QUOTED TEXT:

----------------

Study for Art and Culture by John Latham, dating from the late Sixties, is a photographic record of the artist's disgust with the book of the same title by Clement Greenberg, the influential American critic. What finally drove Mr Latham to eat the book was receiving a letter from the librarian at St Martin's School of Art requesting its 'very urgent' return a year after he had borrowed it. Latham, regarded as a major artist, did indeed return it - in its distilled form. He was sacked from the school's teaching staff. The photograph at England & Co displays the jar, and the envelope from the librarian bearing Mr Latham's name.

'It is a unique photopieceof a Sixties 'event', doing subversive things with books,' claimed Jane England, of the gallery. She added that the absence of a negative makes this a one- off work, though the actual distillation exists, in the Museum of Modern Art in New York.

Her show, staged to complement the Barbican Sixties exhibition, includes another Latham work involving two books which he chose not to eat. Instead, he stuck them on a canvas. The wall-hung sculpture's title, Are you Being Converted?, is taken from one of the two books; the other is a prayer book. It is priced at pounds 2,350.

Ms England's choice of exhibits was dictated both by a wish to cover a wide range of prices ( pounds 100 to pounds 15,000) and the association with 'seminal Sixties events'. She has, for example, Clive Barker's painted version of a letter he received from Wormwood Scrubs prison telling him he was not allowed to write to Robert Fraser, the dealer arrested with Mick Jagger in 1967 for smoking dope. It is priced at pounds 7,500. A print of it is in the Barbican show.

She also has abstracts by William Green, the action painter who energetically cycled over his paintings and inspired Tony Hancock's film, The Rebel. There are a couple of Mr Green's small-scale works on paper, including an abstract in ink created not with a bicycle but a stick.

Her choice ranges from loud pop art to cool abstractions by the Situation artists. There is Peter Blake's Babe Rainbow, 1967, a cool bikini-clad Sixties girl on a sheet of tin framed by psychedelic colours, mass-produced in the Sixties. The artist recalls that they were sold for pounds 1 in Carnaby Street, London: it seemed that every bathroom and kitchen had them then, but because they rusted or dented, most were discarded. Today the price is pounds 450.

Like the Barbican show, the theme of several exhibits at England & Co is fun. Here is Bruce Lacey's The Politician, a robotic-machine topped by a bulging, bloodshot eye, with a massive mouth that blows hot air; and Jan Howarth's Lindner Dolly with Steinberg Clothes - a Homage, a grotesquely fat version of the Barbie doll. The wall- hung figure comes with several changes of clothes. 'She can also be displayed naked,' Ms England said. 'In fact, she came naked, but I thought she was better clothed.' The prices are pounds 2,500 and pounds 3,750 respectively. The Politician has already been sold; the doll is still available.

----------------

Saved entries
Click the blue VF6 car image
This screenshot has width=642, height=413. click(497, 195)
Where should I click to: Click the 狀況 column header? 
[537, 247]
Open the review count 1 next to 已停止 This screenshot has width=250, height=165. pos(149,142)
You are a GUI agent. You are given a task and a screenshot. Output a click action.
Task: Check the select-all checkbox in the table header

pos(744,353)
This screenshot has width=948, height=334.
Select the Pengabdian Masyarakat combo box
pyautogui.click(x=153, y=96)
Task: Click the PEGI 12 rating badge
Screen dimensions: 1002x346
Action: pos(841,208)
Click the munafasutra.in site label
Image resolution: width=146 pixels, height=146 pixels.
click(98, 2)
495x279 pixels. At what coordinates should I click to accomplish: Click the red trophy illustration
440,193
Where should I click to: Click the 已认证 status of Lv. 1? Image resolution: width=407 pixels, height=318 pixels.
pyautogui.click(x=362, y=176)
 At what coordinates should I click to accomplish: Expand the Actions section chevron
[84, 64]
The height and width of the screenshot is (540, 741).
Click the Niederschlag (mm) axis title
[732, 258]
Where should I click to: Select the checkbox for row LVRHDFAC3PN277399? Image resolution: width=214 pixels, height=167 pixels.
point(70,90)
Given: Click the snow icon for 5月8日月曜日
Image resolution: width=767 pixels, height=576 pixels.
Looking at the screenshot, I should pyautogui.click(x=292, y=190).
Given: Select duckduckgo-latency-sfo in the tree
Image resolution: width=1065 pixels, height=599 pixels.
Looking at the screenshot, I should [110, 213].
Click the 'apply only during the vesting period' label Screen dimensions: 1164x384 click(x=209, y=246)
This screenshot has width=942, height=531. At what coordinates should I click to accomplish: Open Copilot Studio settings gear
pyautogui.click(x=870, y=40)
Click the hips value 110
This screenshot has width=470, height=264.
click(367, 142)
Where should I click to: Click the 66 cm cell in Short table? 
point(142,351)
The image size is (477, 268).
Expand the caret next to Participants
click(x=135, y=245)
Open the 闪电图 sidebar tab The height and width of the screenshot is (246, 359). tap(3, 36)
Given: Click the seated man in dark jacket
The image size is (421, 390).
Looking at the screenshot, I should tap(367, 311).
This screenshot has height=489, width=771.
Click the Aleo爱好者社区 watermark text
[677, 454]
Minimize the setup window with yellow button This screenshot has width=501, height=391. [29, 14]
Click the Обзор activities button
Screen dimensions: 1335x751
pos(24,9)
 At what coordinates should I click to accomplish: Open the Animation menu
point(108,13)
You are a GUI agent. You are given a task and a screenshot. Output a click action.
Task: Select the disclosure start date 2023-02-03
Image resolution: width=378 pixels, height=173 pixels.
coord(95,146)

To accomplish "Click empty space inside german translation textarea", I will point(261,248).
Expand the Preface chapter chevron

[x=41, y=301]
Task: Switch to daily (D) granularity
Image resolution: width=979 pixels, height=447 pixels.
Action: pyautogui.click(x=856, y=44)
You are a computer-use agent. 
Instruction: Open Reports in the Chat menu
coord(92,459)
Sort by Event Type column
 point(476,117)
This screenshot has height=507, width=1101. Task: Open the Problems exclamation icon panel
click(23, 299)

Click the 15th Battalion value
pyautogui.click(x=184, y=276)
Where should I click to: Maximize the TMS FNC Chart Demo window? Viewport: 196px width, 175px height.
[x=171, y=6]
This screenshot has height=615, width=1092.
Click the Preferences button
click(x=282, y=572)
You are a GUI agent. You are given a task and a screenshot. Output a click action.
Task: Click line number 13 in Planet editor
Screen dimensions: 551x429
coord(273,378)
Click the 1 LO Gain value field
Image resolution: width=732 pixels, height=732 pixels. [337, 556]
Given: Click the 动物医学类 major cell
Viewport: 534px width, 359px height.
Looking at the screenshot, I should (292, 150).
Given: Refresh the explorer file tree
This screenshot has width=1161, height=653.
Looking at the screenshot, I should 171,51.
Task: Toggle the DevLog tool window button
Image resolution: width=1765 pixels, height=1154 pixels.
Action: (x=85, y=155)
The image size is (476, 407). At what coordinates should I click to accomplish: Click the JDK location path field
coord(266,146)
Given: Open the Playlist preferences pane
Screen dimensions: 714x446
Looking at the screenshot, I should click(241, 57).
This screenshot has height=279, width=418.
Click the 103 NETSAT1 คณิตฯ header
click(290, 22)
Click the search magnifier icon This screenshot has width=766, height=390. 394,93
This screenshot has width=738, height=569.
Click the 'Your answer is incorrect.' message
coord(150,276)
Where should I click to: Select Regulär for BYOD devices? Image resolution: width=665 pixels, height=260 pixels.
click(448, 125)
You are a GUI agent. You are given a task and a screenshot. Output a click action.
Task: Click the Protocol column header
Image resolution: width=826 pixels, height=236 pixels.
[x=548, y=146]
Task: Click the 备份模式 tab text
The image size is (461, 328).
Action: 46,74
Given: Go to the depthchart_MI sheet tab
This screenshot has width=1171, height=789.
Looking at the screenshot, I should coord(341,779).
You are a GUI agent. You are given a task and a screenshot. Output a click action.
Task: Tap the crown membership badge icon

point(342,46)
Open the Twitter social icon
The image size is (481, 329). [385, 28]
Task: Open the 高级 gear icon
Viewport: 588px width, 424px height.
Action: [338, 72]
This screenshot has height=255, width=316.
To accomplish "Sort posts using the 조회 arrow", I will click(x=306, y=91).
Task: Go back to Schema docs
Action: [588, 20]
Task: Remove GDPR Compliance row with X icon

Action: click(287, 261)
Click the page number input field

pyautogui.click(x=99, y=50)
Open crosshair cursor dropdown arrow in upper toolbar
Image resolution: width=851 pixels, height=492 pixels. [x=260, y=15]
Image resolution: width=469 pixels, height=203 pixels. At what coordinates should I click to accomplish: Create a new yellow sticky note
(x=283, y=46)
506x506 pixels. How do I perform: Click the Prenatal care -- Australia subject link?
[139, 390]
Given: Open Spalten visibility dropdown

----------------

PARTS OF THE EXERCISE:
A. In the article on the Sixties show, what did William Green use instead of a bicycle to make his abstract in ink?
B. Decide whether each statement agrees with the article on the Sixties show, and quote the words that decide it: (i) John Latham lost his teaching post at St Martin's School of Art. (ii) Bruce Lacey's The Politician is still available for purchase. (iii) Peter Blake's Babe Rainbow tin sheets once sold for one pound in Carnaby Street.
C. Output the passage of the article on the Sixties show word for word, starting at "Her show, staged" and ending at "at pounds 2,350.".
The saved entries are material apart from the article.

RESULTS IN ORDER:
A. A stick.

B.
(i) Yes: "He was sacked from the school's teaching staff."
(ii) No: "The Politician has already been sold; the doll is still available."
(iii) Yes: "they were sold for pounds 1 in Carnaby Street, London"

C.
Her show, staged to complement the Barbican Sixties exhibition, includes another Latham work involving two books which he chose not to eat. Instead, he stuck them on a canvas. The wall-hung sculpture's title, Are you Being Converted?, is taken from one of the two books; the other is a prayer book. It is priced at pounds 2,350.